» **INFORMATION SUPPLIED**
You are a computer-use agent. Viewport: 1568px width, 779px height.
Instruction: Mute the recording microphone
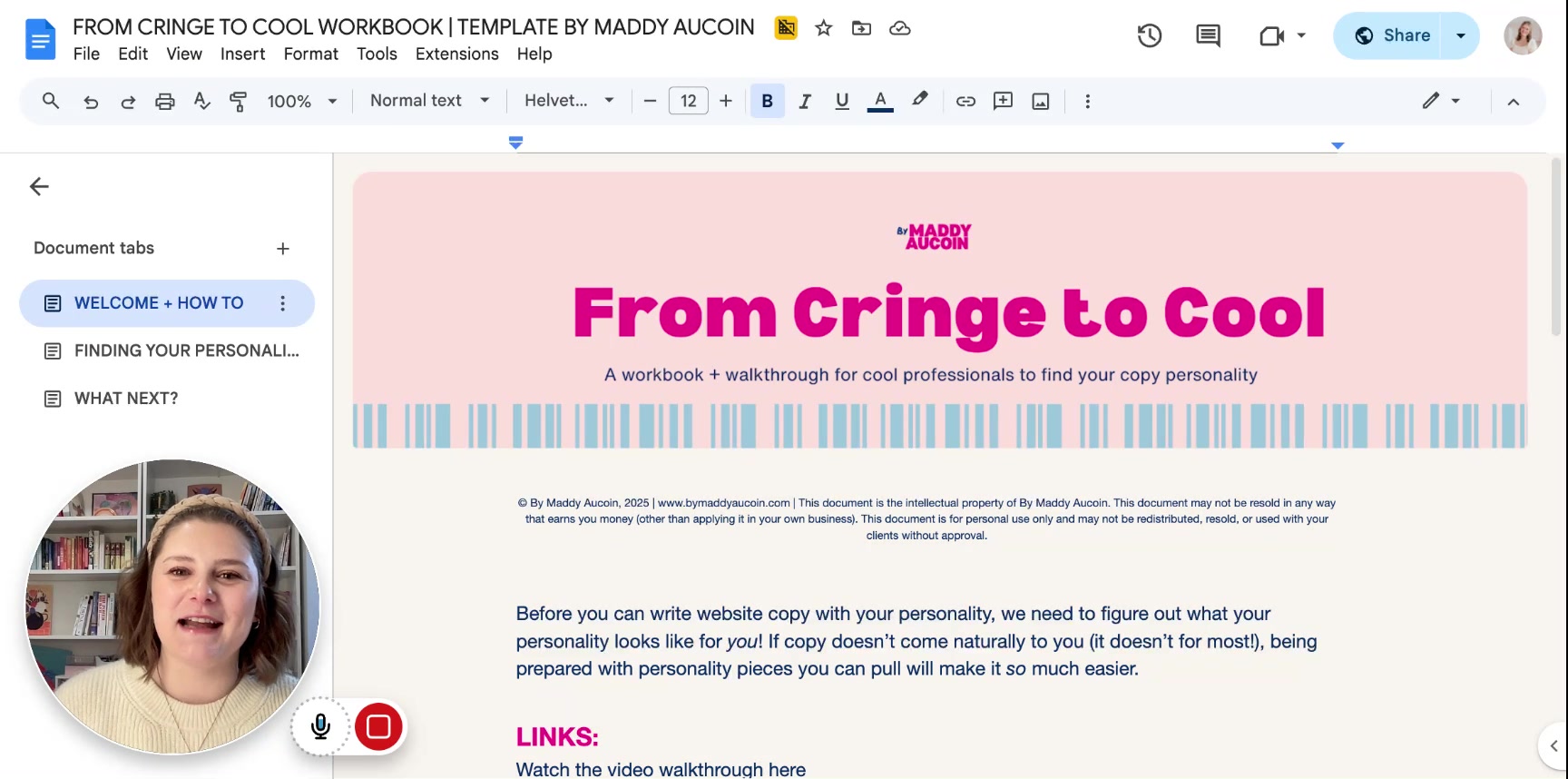[x=320, y=726]
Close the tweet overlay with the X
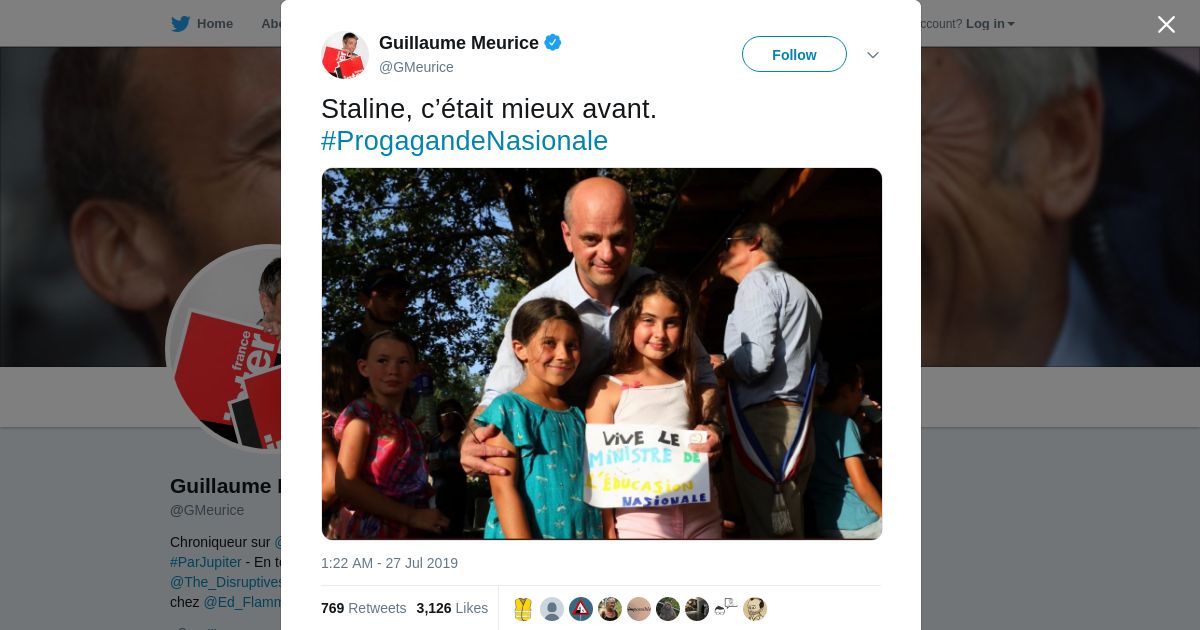Image resolution: width=1200 pixels, height=630 pixels. 1166,24
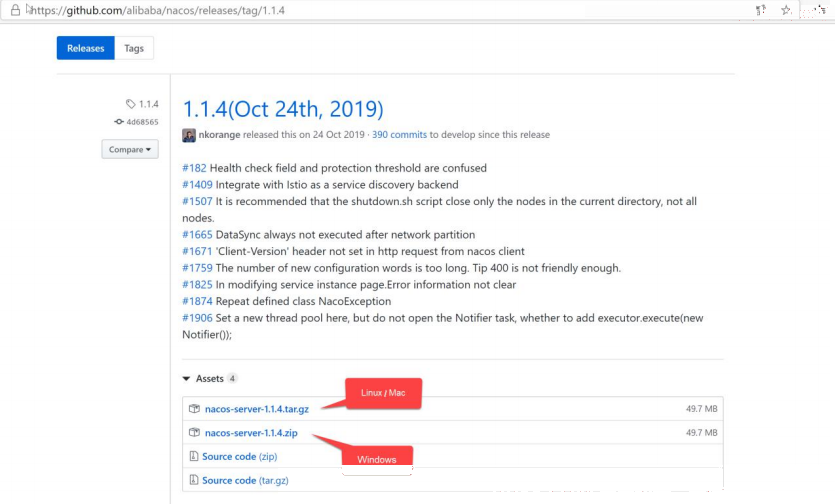Viewport: 835px width, 504px height.
Task: Download nacos-server-1.1.4.tar.gz
Action: point(257,409)
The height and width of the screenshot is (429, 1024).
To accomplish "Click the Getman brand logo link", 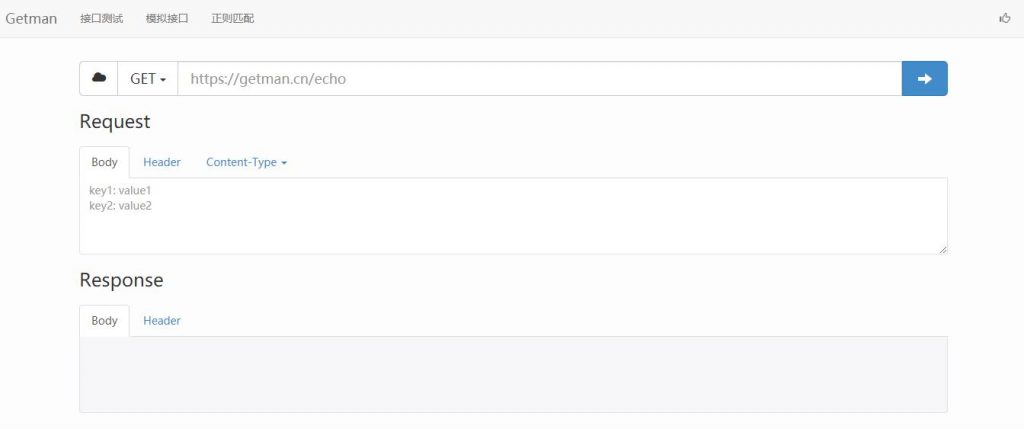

» **WORK INSTRUCTION**
A verbatim transcript of the entries above is required, with the pictures left out.

» **EXERCISE RESULT**
You are a computer-use agent. Viewport: 1568px width, 779px height.
Instruction: Mute the recording microphone
[x=320, y=726]
Close the tweet overlay with the X
Image resolution: width=1200 pixels, height=630 pixels. 1166,24
Viewport: 835px width, 504px height.
Task: Download nacos-server-1.1.4.tar.gz
Action: point(257,409)
The height and width of the screenshot is (429, 1024).
To accomplish "Click the Getman brand logo link", 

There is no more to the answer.